==== Passage

Monday, October 26, 2015

The Donist World Required Reading Halloween Bash - 2015

Hello and welcome, Donist World Denizens, to the Donist World Required Reading Halloween Bash, or DWR2H…if you prefer a simplification that is actually more difficult to remember than the actual title of the post. I’m joined as ever by my Boston terrier executive team of Tulip (my dog) and the Reverse Obie (Tulip’s sister, my friends’ Boston terrier, who recently had a reversal of the black and white coloring of his fur…which brought along the additional bonus of making him easier to work with). Since Halloween falls later this week, I thought it would be fun to compile a list of MUST-READ comics that very much embrace the spirit of the season. I love this time of year, Denizens. The weather begins to cool, the leaves change, there are pumpkin flavored goodies appearing everywhere from pancake mix, ice cream, cornbread mix, chai latte mix, chocolates, frozen yogurt, granola, power bars, and the best of the best of beers (Avery Brewing’s Pump[KY]n, Dogfish Head’s Punkin’, Uinta’s Oak Jacked Imperial Pumpkin Ale, and Elysian’s Punkuccino are all phenomenal) — I draw the line at pumpkin-flavored coffee, which tends to be an abomination of the senses. But with the season also comes the need to read comics on the darker, scarier side of the spectrum, ones which Tulip, the Reverse Obie, and I are pleased to share with you below.

What follows is a list of horror-tinged comics which everyone who shares our fondness of Halloween should have read or have sitting beside their bed in their “To Read” pile. In no particular order, it’s…

The Donist World Required Reading Halloween Bash!

The Upturned Stone HC
The Upturned Stone HC - Most everythinged by Scott Hampton, lettered by Tracy Hampton-Musey, published by Heavy Metal/Kitchen Sink. Okay, I lied about the no particular order thing. This book stands tall alongside the book that follows as one of the best horror comics I have EVER read. I came very late to the party with Hampton’s masterpiece of art and the written word, and have talked about it many times here at Donist World (read my initial review here). The story is essentially a watercolored work of art in the guise of a cross between Stand By Me and the best of scary ghost stories. I love this wonderful work so much I tend to read it twice a year. You can and should pick this up for the ridonkulously low price of $5.00 and you can find it at the Heavy Metal site. It really doesn’t get better than this.

========
==== Dataset entries

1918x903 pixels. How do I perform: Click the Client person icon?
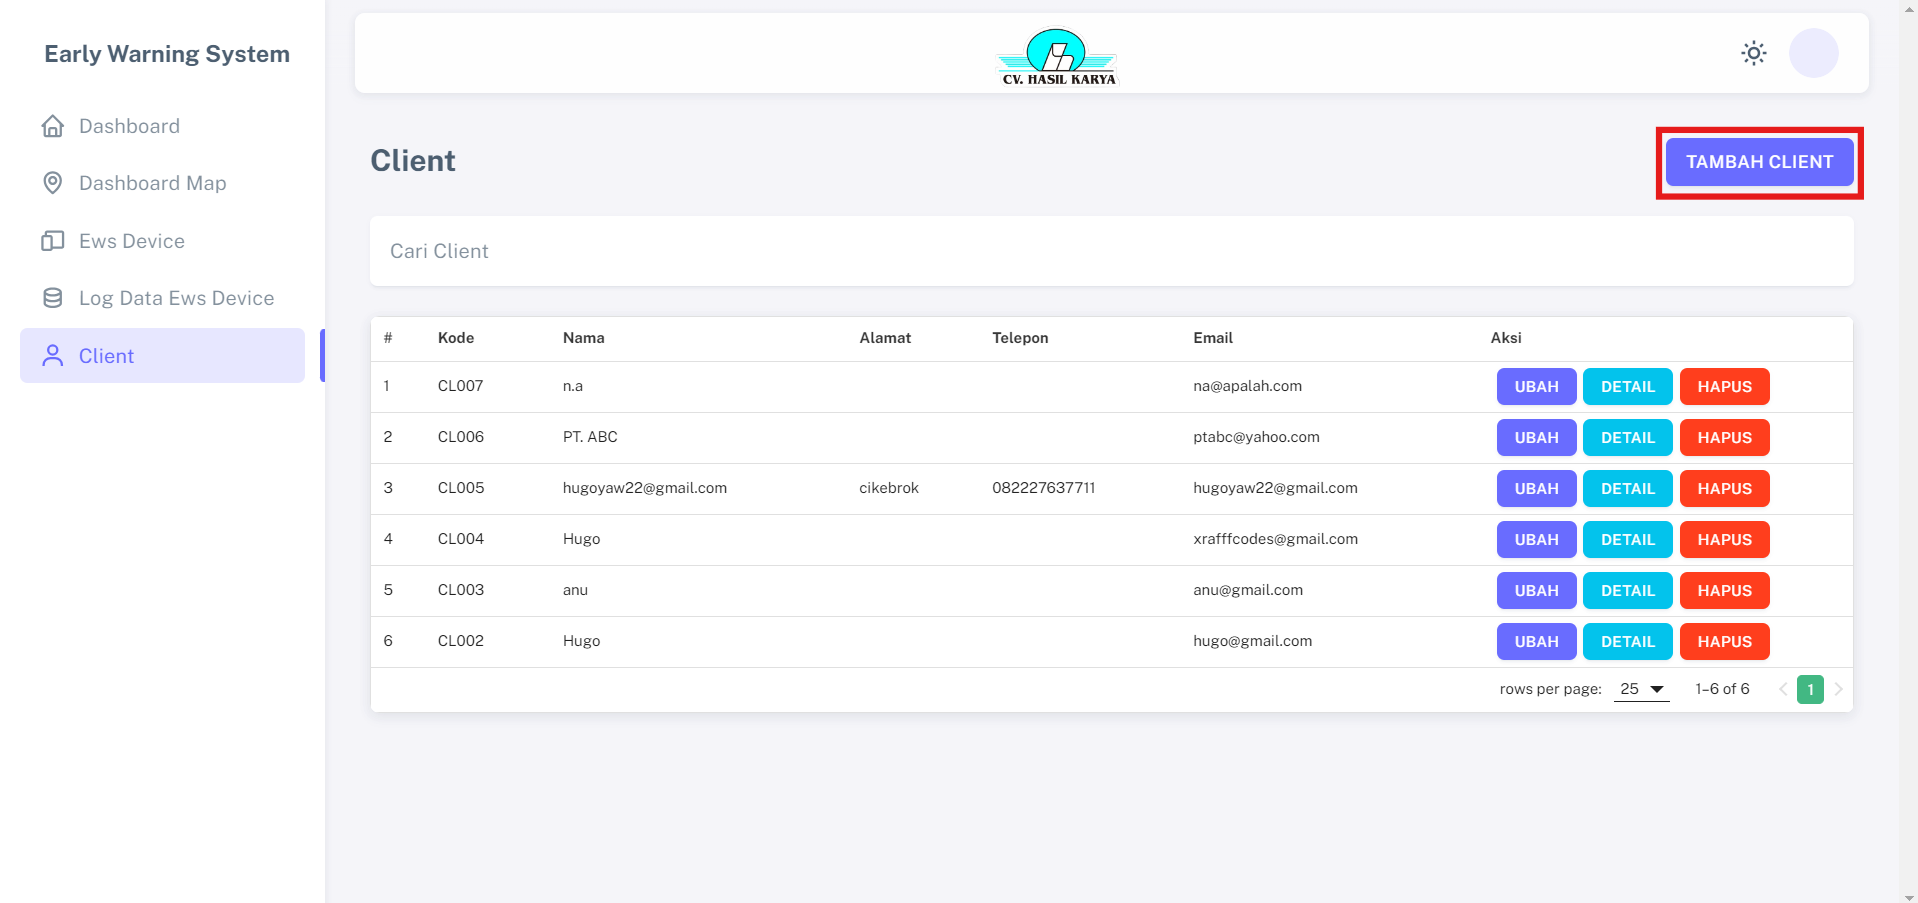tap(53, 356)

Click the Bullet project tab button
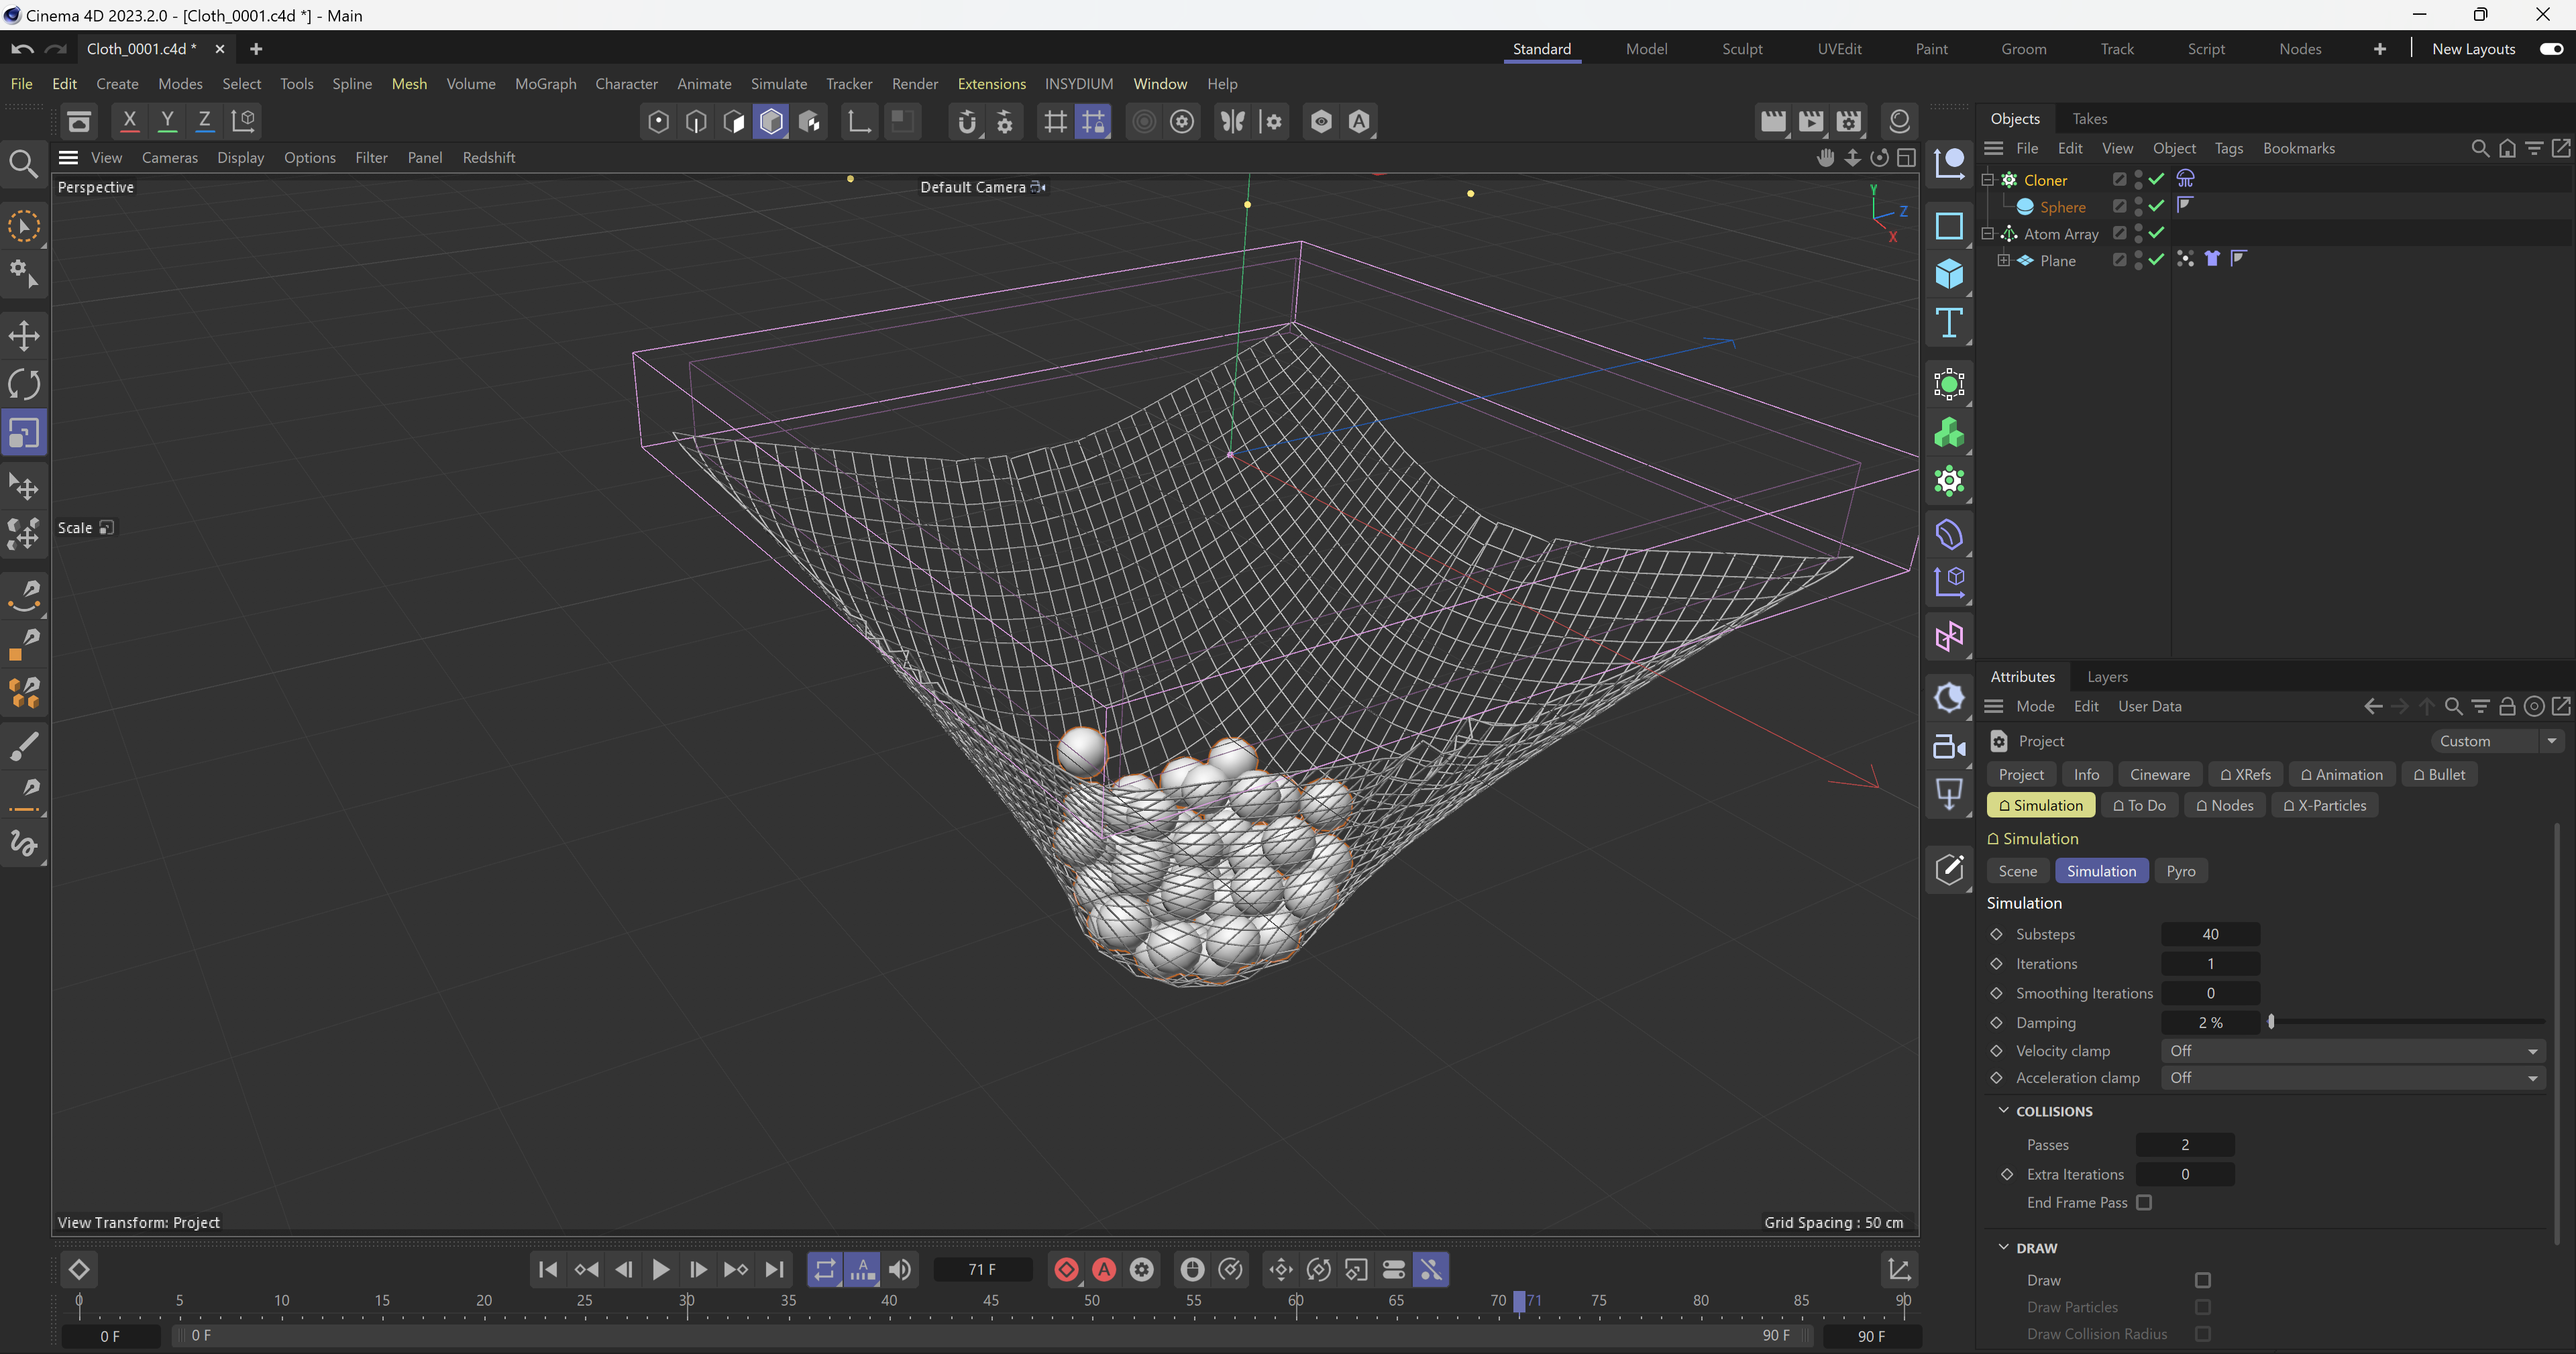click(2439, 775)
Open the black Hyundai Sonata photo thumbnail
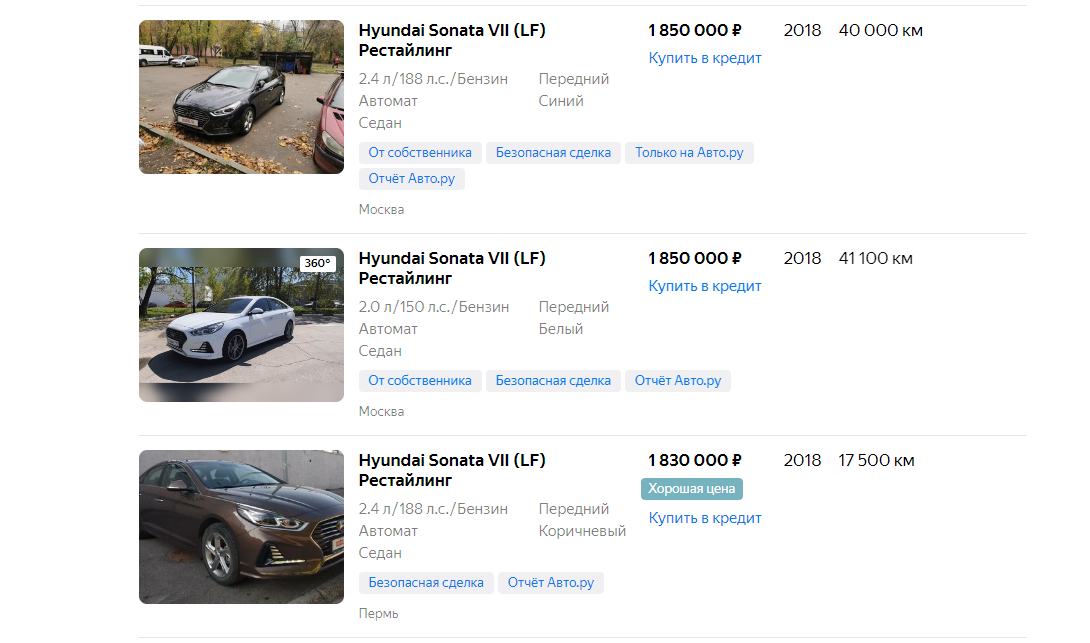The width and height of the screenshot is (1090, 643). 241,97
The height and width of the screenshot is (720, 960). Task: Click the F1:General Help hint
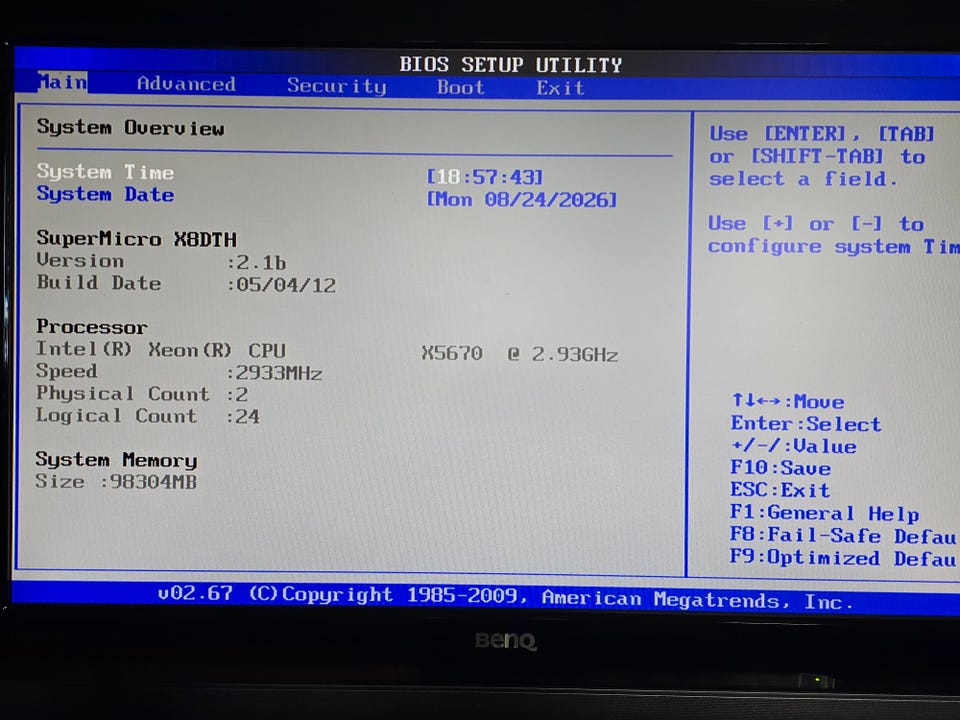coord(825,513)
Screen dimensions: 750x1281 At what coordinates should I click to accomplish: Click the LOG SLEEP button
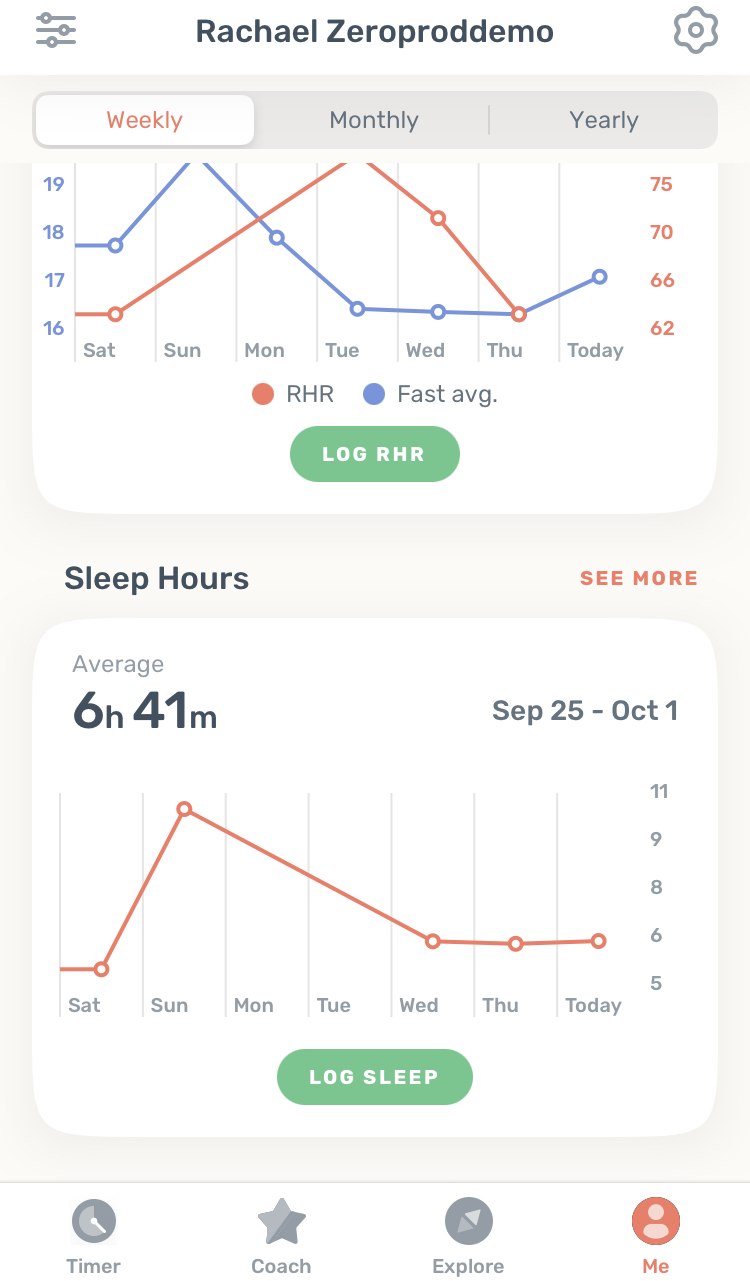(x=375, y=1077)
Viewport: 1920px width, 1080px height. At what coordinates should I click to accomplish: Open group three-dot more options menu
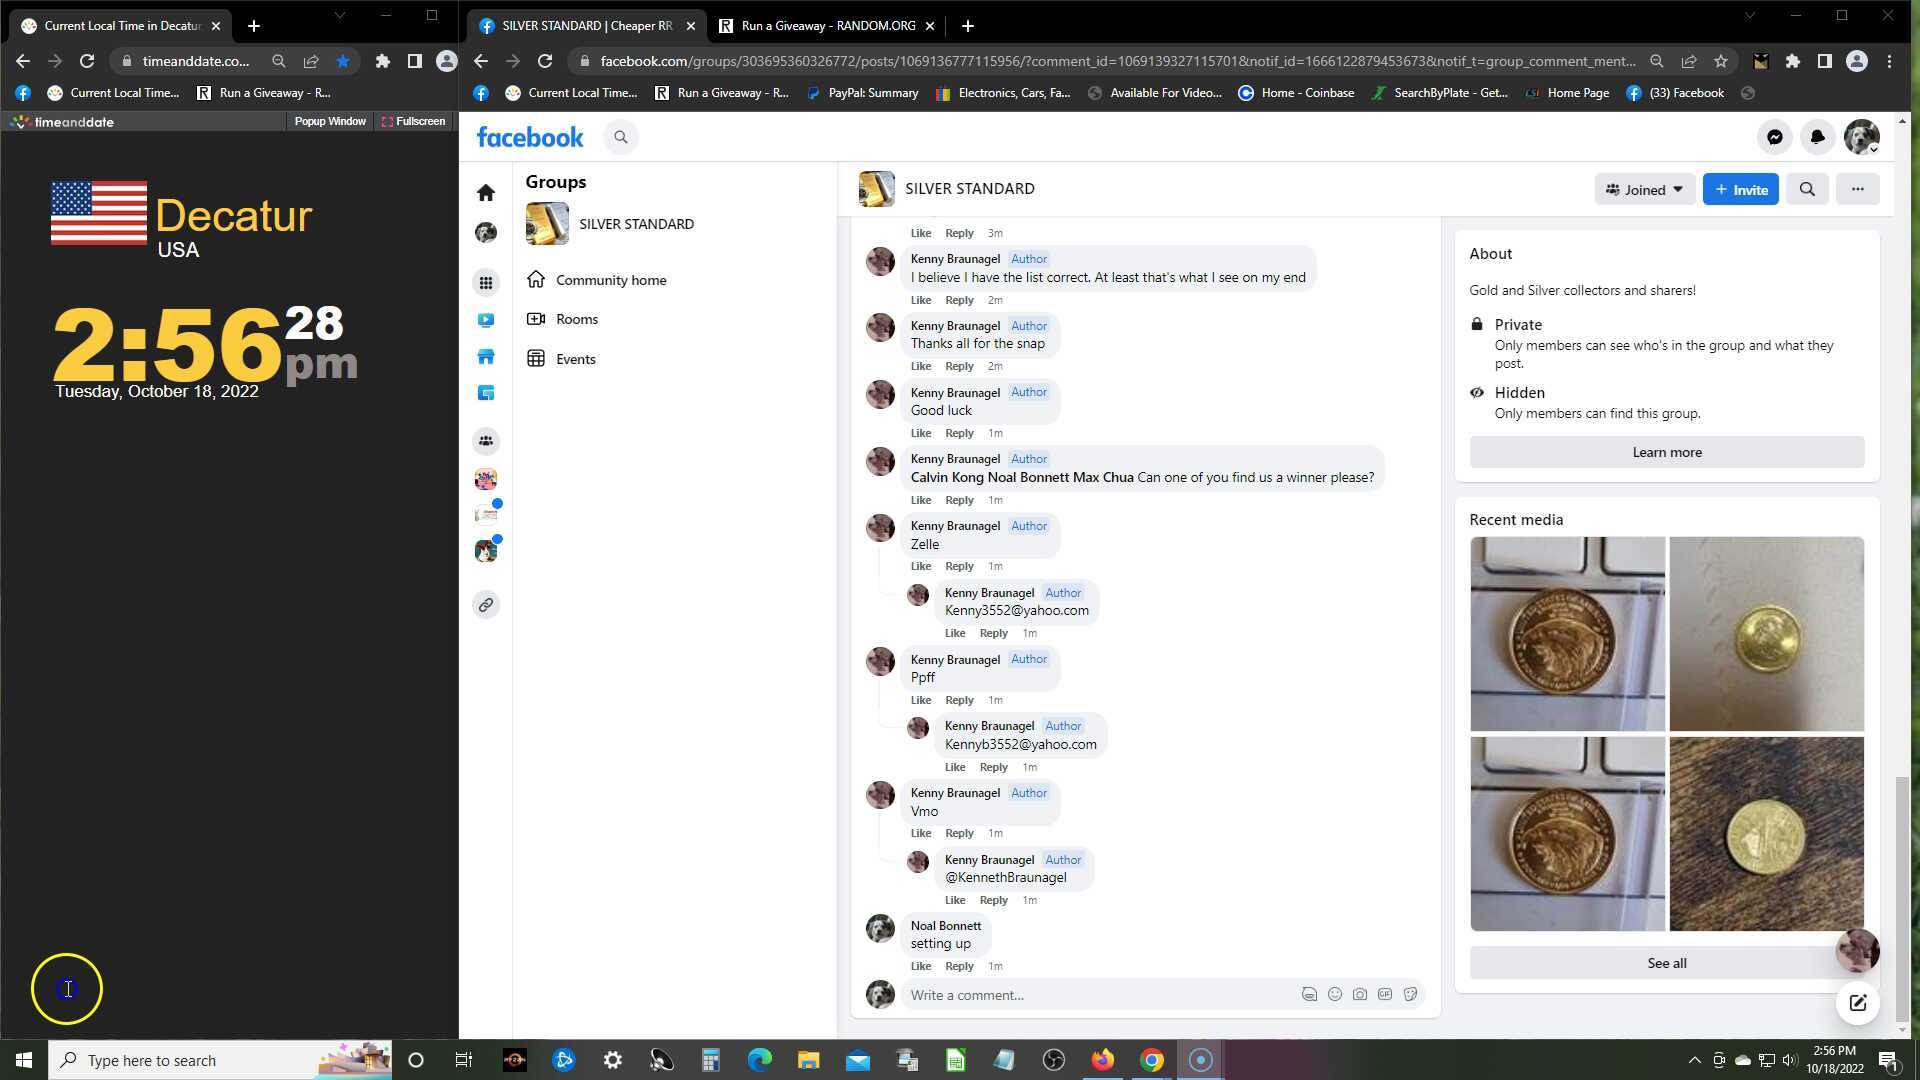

========

_Set exercise 1:_ According to the blog post, what price is given for The Upturned Stone HC?
_Set exercise 2:_ Reproduce verbatim the part of the blog post that opens with the words containing "What follows is" and closes with "Reading Halloween Bash!".

_Reply 1:_ $5.00

_Reply 2:_
What follows is a list of horror-tinged comics which everyone who shares our fondness of Halloween should have read or have sitting beside their bed in their “To Read” pile. In no particular order, it’s…

The Donist World Required Reading Halloween Bash!